Published June 1, 2008

St. James church in Florence, also called la chiesa Americana, or “the American church,” recently celebrated 100 years of ministry in the Italian city known as the cradle of the Renaissance.

The festivities culminated on Sunday, April 27, with a centennial rededication ceremony and service of the eucharist. In recognition of the role that St. James has played in the life of the broader community, the gonfalone, the heraldic flag of the city of Florence, arrived well before the service began, accompanied by the chiarine, gaily-clad traditional standard bearers and trumpets.

Bishop Pierre Whalon, bishop-in-charge of the Convocation of American Churches in Europe attended, as did Canon Charles Robertson, representing Presiding Bishop Katharine Jefferts Schori of the U.S. Episcopal Church.

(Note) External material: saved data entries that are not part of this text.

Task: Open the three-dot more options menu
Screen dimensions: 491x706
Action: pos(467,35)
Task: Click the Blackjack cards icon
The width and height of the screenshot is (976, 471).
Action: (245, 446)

“The 100th anniversary of St. James is a wonderful testimony to the enduring contribution of Anglicanism in continental Europe,” said Bishop Whalon.

St. James is the fourth member-parish of the convocation to pass the 100-year mark, said Bishop Whalon. “We have since become a truly international church, now serving Episcopalians in the U.S., Europe, Asia, the Caribbean, and South America.”

The parish played an important role in Florence after a devastating flood in 1966. The community helped to raise $425,000 in flood relief and then co-ordinated the distribution of the funds into weekly grants for families and businesses.